## Job
Duplicate the stretch of the listing from the line containing "The width and height of the screenshot is (1264, 519)." through the line containing "page-title: 新建转盘 is", with both of those lines included.

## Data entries
##############################
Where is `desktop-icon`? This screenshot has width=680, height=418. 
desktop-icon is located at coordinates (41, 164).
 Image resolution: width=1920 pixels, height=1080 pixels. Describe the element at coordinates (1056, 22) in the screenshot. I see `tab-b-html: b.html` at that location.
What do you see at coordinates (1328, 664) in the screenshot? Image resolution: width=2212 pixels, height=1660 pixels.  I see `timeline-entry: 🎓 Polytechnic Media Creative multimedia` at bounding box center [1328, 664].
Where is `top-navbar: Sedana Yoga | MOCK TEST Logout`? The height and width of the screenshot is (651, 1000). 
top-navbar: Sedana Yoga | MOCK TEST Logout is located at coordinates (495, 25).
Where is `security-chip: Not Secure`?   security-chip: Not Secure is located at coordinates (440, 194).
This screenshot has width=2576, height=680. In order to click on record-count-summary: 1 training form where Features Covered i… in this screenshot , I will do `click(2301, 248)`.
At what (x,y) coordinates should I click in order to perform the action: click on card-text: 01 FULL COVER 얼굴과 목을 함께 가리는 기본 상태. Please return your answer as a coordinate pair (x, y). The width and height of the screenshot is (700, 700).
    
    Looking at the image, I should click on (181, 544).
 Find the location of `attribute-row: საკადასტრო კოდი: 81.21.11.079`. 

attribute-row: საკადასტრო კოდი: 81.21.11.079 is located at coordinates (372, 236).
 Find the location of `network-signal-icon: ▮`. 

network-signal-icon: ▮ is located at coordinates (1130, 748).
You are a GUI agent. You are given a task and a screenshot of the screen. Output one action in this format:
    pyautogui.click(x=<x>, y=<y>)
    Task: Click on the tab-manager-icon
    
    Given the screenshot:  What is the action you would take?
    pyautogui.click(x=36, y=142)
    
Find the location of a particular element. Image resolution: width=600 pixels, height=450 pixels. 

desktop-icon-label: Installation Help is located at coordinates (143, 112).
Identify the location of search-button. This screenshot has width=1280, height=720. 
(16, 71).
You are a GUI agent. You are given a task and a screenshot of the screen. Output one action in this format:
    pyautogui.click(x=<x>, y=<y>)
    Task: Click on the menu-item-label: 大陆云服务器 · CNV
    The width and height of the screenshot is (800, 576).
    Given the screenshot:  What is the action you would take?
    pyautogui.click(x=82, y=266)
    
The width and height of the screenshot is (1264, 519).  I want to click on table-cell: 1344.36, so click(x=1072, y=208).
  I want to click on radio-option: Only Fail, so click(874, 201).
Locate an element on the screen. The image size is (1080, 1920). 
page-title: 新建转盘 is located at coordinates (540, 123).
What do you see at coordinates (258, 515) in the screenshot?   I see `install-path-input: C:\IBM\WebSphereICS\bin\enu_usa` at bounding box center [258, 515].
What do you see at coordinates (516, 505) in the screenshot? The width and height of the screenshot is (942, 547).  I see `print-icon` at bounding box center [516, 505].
##############################
## Solution to the exercise
The width and height of the screenshot is (1264, 519).  I want to click on table-cell: 1344.36, so click(x=1072, y=208).
  I want to click on radio-option: Only Fail, so click(874, 201).
Locate an element on the screen. The image size is (1080, 1920). 
page-title: 新建转盘 is located at coordinates (540, 123).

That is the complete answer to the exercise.